By Tim Edgar
As a public policy goal, moderation of financial instability has gained considerable prominence in the face of the recent credit contraction. Not surprisingly perhaps, the role of the tax system in exacerbating instances of financial instability has begun to receive some attention in the tax-policy literature. Consistent with the general thrust of that literature, this article explores, in a very preliminary way, how some selected tax-base rule choices line up with an explicit goal of ensuring that the tax system supports regulatory and monetary policies intended to moderate financial instability. The article frames the inquiry in terms of Hyman Minsky’s “financial instability hypothesis” as an explanation of the sources of financial instability. Minsky’s work suggests how excessive leverage and risk taking arise and can be seen as defensible targets informing the choice of certain tax base rules, many of which are conventionally characterized in the tax-policy literature as efficiency-reducing concessions to revenue concerns. In this respect, the article draws on tax-expenditure analysis to reconceptualize the possible design of some of these familiar income base rules whose justification is altered somewhat when framed against Minsky’s explanation of the sources of financial instability.

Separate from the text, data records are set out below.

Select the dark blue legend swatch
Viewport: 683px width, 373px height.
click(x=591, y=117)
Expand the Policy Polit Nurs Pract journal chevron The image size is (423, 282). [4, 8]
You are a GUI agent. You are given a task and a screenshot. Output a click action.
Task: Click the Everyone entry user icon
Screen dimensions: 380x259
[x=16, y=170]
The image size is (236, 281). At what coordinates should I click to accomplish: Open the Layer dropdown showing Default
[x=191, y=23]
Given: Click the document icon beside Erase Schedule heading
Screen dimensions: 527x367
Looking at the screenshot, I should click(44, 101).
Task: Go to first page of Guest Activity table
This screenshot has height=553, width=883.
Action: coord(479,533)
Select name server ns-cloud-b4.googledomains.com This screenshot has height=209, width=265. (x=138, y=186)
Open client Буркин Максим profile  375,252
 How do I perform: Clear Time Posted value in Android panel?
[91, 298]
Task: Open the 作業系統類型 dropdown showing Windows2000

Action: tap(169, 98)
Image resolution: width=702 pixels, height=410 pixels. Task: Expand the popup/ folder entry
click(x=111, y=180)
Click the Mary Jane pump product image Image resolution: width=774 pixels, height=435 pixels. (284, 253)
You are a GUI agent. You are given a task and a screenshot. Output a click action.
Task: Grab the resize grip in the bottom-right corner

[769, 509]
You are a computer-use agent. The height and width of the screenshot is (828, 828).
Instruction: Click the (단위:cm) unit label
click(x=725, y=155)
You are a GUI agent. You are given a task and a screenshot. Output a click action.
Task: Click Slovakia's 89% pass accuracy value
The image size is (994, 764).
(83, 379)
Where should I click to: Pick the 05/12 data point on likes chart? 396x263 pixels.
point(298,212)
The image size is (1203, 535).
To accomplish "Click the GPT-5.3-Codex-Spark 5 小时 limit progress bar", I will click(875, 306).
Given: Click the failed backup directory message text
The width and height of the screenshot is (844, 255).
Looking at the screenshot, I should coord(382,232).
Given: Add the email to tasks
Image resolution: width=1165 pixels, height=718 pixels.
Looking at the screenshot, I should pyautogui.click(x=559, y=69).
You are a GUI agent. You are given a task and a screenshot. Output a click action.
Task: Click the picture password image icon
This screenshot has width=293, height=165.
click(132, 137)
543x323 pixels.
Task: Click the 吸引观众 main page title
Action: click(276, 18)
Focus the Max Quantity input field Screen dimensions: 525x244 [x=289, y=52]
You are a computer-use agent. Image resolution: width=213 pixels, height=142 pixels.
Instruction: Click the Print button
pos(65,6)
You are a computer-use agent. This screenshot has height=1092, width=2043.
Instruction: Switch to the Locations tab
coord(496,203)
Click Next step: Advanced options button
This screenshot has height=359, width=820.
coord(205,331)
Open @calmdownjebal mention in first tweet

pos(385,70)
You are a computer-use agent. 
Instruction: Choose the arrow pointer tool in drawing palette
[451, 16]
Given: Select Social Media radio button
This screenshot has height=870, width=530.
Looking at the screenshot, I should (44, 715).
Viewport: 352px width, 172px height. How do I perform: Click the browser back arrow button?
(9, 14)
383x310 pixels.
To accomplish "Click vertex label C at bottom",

More particularly, the article reviews the incomplete manner in which dividend imputation systems commonly address a tax bias in favor of corporate debt, and how this incompleteness can be justified as a means to promote maintenance of margins of safety. The article also reviews the case for and design of loss limitations, as applied to financial instruments, as well as restrictions on the deduction of interest expense under the personal income tax as a form of loss limitation. No claim is made to definitively resolve any of these base design issues; nor is there a complete canvassing of all of the possible issues whose resolution is potentially affected by a focus on financial instability. The purpose of the article is the much more modest one of suggesting how standard analyses of interest deductibility and the treatment of losses might be reframed with moderation of financial instability as a public policy goal.
Tim Edgar, Financial Instability, Tax Policy, and the Tax Expenditure Concept, 63 SMU L. Rev. 969 (2010)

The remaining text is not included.